§ **Directions for this task**
Repeat only these lines, exactly: the first line of the data, the line containing "has height=778, width=1480.", and every line between them. Pictures stay out.

Start of Data for review

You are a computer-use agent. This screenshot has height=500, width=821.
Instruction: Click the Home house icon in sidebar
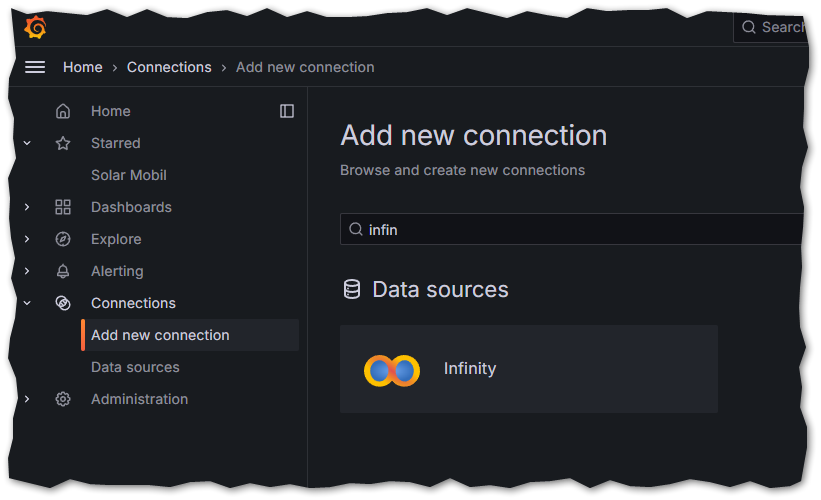[63, 111]
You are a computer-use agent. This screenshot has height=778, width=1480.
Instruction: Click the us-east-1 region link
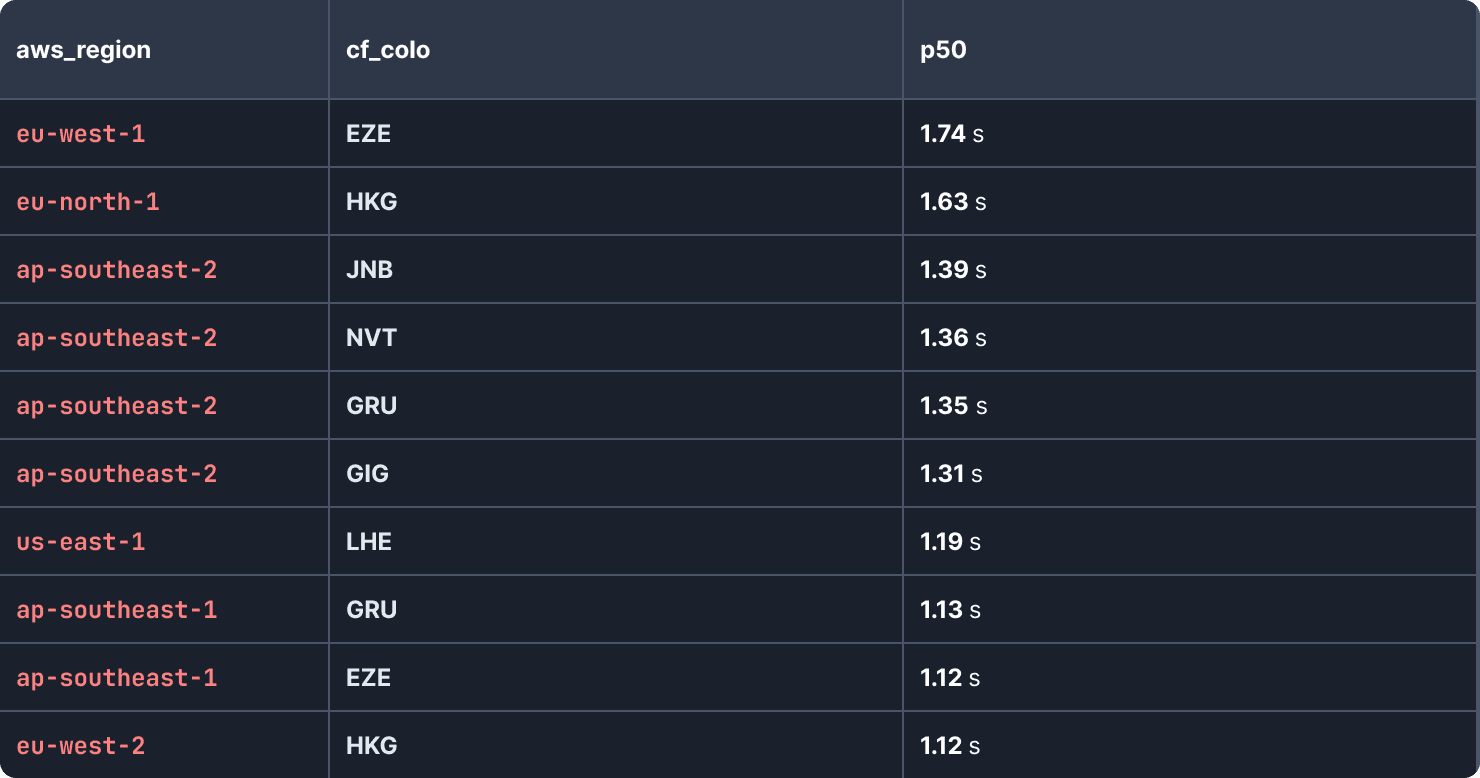click(x=81, y=542)
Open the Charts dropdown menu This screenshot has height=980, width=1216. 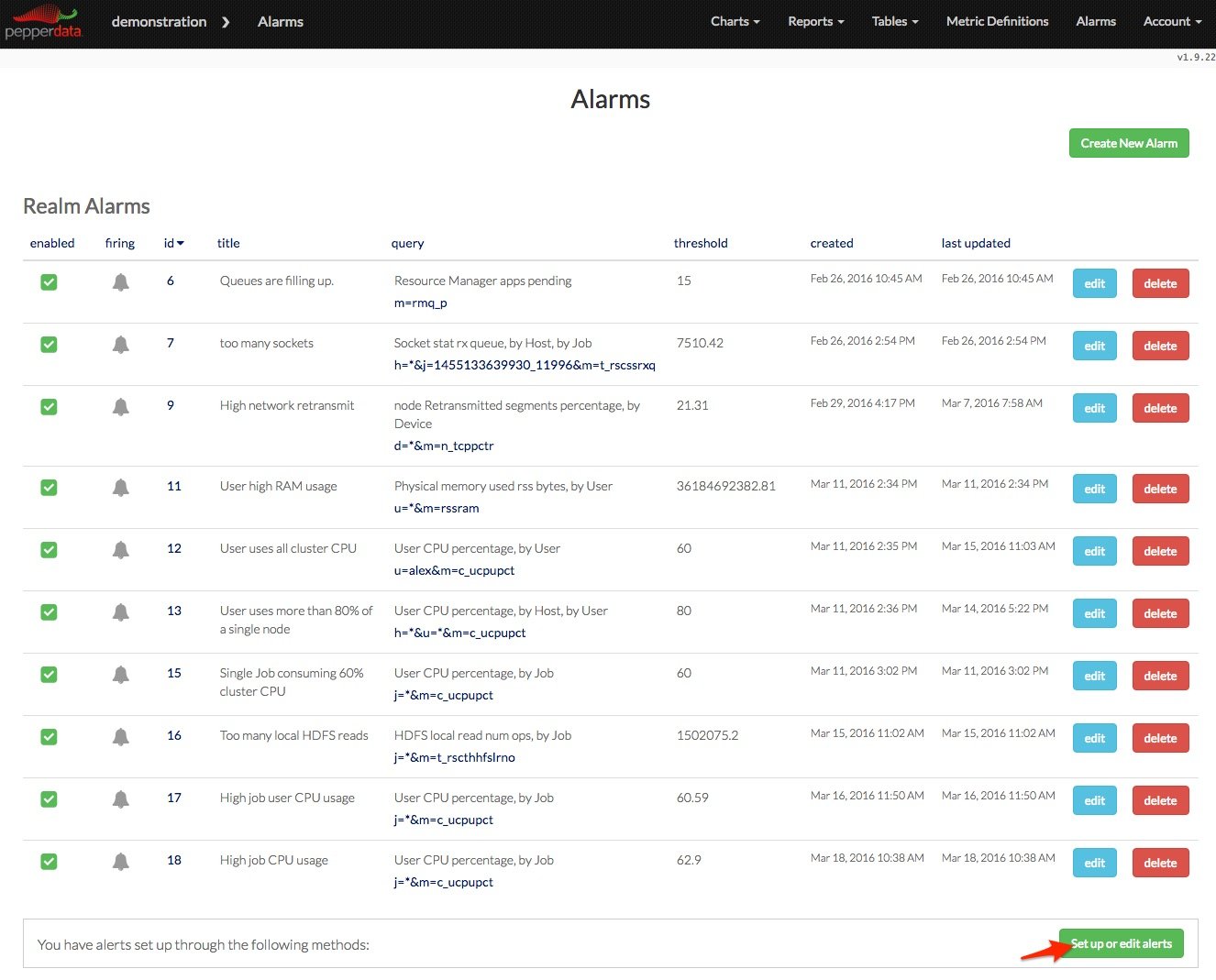(x=735, y=21)
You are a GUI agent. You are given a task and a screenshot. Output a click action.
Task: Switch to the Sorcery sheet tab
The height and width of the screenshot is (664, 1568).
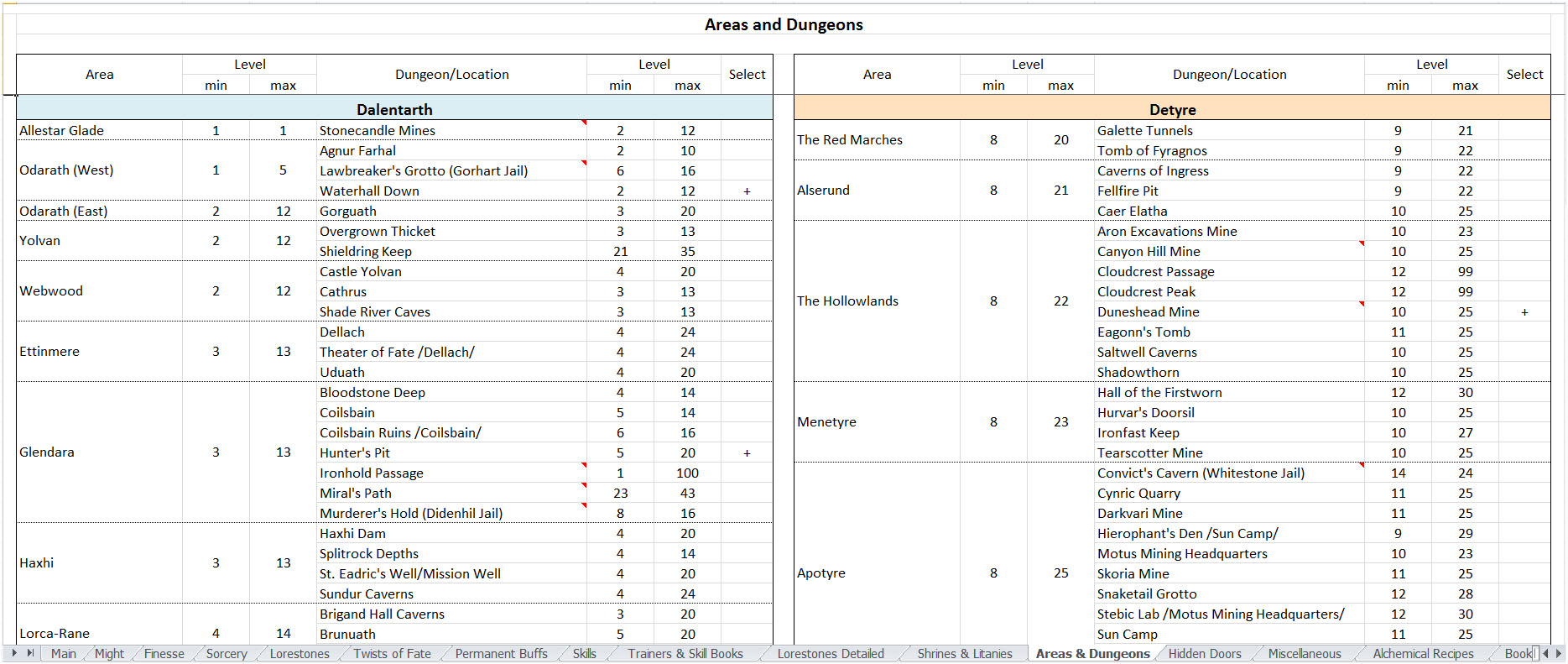pyautogui.click(x=227, y=654)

End of Data for review

§ **Reply to the exercise**
You are a computer-use agent. This screenshot has height=500, width=821.
Instruction: Click the Home house icon in sidebar
[63, 111]
You are a computer-use agent. This screenshot has height=778, width=1480.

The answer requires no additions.